Jennvine Wong, an attorney with the Legal Aid Society’s Cop Accountability Project, said that “without more information to evaluate these findings, I think a layperson would wonder how so many videos where it is obvious excessive force has been used would be unsubstantiated by IAB investigators.”

‘Look Back with Remorse’

The latter half of 2020 saw a string of reports highly critical of the NYPD’s handling of the protests.

In September, Human Rights Watch concluded that the NYPD violated human rights laws by trapping protesters — a practice known as “kettling” — and the rough arrests of hundreds of demonstrators in Mott Haven on June 4.

In December, the city’s Department of Investigation released a report that detailed a pattern of excessive use of force by the department during last year’s protests, on the same day de Blasio issued a video apology via Twitter.

“I’m reflecting on what happened in May and June and I look back with remorse,” de Blasio said at the time. “I’m sorry I didn’t do better. And I’ve learned a lot of valuable lessons and I want the Police Department to do better.
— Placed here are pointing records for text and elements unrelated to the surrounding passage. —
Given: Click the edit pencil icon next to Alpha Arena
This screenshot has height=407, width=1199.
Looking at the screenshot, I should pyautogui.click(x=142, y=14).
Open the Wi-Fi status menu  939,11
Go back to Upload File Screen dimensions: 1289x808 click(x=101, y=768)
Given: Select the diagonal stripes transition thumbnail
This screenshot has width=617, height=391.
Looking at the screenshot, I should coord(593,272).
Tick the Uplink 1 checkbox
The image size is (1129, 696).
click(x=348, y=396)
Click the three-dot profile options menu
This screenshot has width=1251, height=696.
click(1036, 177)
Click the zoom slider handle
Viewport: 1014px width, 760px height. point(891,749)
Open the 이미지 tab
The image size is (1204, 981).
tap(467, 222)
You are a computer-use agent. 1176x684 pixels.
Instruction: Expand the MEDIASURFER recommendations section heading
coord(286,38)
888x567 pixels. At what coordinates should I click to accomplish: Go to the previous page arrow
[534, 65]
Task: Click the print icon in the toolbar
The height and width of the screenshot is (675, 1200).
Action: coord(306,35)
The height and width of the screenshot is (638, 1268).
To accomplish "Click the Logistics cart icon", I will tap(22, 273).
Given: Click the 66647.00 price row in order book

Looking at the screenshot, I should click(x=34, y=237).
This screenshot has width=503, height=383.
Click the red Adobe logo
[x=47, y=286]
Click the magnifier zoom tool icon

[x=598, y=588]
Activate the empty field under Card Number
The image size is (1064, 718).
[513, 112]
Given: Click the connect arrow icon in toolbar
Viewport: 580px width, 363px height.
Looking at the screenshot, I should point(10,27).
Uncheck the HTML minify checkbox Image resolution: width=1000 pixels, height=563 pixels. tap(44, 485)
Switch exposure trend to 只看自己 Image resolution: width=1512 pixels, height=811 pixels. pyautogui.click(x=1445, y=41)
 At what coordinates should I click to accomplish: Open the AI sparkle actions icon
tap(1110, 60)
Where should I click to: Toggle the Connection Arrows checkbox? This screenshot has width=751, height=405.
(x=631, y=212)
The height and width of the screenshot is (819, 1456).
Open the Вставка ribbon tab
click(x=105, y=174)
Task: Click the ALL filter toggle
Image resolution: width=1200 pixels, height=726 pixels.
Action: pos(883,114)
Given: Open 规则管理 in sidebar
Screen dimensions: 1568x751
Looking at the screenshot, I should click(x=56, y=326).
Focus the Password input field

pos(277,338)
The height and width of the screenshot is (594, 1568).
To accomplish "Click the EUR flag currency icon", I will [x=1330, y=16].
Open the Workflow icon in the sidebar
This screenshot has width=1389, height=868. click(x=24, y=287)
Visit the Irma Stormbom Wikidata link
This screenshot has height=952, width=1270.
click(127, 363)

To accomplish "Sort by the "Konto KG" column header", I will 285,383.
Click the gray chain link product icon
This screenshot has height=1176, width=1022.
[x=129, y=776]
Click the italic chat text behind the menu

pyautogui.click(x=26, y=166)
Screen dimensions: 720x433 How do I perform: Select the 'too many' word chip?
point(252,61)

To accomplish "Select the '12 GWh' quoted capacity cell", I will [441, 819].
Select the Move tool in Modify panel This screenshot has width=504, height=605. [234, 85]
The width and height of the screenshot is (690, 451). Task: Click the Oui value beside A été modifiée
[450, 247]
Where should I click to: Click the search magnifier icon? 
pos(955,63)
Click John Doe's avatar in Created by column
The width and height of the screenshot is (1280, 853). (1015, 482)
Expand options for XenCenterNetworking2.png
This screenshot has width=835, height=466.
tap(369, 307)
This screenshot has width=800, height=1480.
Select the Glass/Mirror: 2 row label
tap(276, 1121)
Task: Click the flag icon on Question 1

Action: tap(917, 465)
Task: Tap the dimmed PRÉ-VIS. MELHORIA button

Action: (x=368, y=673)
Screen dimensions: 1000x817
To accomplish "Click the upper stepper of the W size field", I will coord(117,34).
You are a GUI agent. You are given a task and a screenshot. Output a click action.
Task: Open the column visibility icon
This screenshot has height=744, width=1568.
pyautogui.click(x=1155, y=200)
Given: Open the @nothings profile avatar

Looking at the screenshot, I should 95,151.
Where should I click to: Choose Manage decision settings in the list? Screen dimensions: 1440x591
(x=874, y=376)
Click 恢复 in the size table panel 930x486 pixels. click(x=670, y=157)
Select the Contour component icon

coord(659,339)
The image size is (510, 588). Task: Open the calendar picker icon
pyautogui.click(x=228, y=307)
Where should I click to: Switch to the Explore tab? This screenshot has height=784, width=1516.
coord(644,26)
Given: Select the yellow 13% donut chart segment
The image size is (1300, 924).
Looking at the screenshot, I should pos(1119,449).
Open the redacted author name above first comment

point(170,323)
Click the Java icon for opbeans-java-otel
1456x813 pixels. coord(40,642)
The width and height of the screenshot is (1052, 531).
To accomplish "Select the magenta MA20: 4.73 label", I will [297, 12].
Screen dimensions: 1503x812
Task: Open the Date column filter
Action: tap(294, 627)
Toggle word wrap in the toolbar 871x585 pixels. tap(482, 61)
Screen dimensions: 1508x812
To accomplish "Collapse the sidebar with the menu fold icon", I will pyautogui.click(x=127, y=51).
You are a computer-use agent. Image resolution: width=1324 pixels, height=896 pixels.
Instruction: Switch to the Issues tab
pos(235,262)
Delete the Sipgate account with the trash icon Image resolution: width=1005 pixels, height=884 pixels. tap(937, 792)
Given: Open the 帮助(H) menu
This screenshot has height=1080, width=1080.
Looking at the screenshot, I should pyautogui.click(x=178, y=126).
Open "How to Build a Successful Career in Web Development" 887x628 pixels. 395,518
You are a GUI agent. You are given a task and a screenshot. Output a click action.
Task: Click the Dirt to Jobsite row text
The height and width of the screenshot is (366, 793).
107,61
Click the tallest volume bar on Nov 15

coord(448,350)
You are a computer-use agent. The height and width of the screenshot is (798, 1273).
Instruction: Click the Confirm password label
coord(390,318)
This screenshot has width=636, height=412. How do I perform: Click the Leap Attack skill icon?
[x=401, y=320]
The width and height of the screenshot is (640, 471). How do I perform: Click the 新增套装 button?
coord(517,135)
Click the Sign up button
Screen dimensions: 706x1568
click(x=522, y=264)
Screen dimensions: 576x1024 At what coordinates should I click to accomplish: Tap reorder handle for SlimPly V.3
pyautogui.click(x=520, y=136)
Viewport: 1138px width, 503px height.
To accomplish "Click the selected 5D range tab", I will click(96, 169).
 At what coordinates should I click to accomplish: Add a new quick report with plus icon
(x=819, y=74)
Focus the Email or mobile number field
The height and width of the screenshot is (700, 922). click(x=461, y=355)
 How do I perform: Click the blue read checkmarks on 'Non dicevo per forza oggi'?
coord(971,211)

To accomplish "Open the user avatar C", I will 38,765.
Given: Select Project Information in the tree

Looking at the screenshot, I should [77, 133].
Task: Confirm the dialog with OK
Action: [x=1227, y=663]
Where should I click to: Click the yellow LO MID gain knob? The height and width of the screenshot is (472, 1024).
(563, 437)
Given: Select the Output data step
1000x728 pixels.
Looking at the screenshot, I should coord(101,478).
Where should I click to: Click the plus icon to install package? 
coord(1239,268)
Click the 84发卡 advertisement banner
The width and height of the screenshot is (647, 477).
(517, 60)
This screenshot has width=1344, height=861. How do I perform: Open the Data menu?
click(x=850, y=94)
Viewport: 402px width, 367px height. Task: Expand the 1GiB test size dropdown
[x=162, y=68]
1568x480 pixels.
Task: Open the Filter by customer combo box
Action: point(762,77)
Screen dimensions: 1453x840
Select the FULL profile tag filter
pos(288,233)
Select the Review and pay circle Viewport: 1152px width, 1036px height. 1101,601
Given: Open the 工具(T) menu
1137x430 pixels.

And I’m going to insist on that.”

In January, state Attorney General Letitia James filed a lawsuit against the NYPD seeking reforms and alleging that the department had demonstrated “brutal force” against protesters and a “pattern of false arrests.”

But until now, little had been revealed about individual officer accountability.

The outcomes provided by the NYPD showed that a number of high-profile incidents ended with internal exonerations for the officers — including the one who tackled an impartial legal observer.

But while then-chief of Department Terence Monahan blamed the incident on officers from the department’s legal unit who were on site in Mott Haven, the records provided by the NYPD don’t detail whether any supervising officers were investigated or disciplined in that case.

The officers who drove an SUV into a group of protesters in Brooklyn were also exonerated, the records show.

Never Contacted by Investigators

But former NYPD officer Eugene O’Donnell, now a professor at CUNY’s John Jay College of Criminal Justice, said the SUV video has been an absurd example for advocates to use to denigrate the police, given the real danger the officers were facing at the time.

“That was their iconic representation of their protest — that the cops should have put the car in park while they were surrounded by a hostile mob. That they did not do that was regarded by them as evidence that the NYPD is, you know, a death squad from Chile or something ridiculous, right?” said O’Donnell. “It shows you how silly the conversation was.”

In another video that was retweeted over 100,000 times, a bicyclist was seen getting battered with batons by multiple officers as he tried to cross Third Avenue in Midtown Manhattan.

A pre-lawsuit notice filed by the cyclist says he was protesting on June 3 near 50th Street when he took out his phone to record a group of cops charging at protesters.

He said an officer wearing khakis knocked the phone out of his hand with a baton, and then continued hitting him as he turned back to retrieve it. The officer kicked the phone away, the claim says.

Two other officers joined in with baton strikes.

The cyclist, whose name is being withheld for privacy reasons by his lawyer, civil rights attorney Gideon Oliver, says he never got his bike back from police.

That case was closed because investigators were “Unable to identify complainant and subject,” according to the outcome records.

But Oliver said that his client, who submitted his notice of claim against the city in September and then testified under oath at a statutory hearing, was never contacted by investigators.

Oliver is also jointly representing Norton and the legal observer, Krystin Hernandez.

“I don’t know what they did to try to identify the subject officers they say they can’t identify,” said Oliver. “But I can tell you they didn’t do anything meaningful to try to identify the person who got beat up — because the city has known his identity for a while.”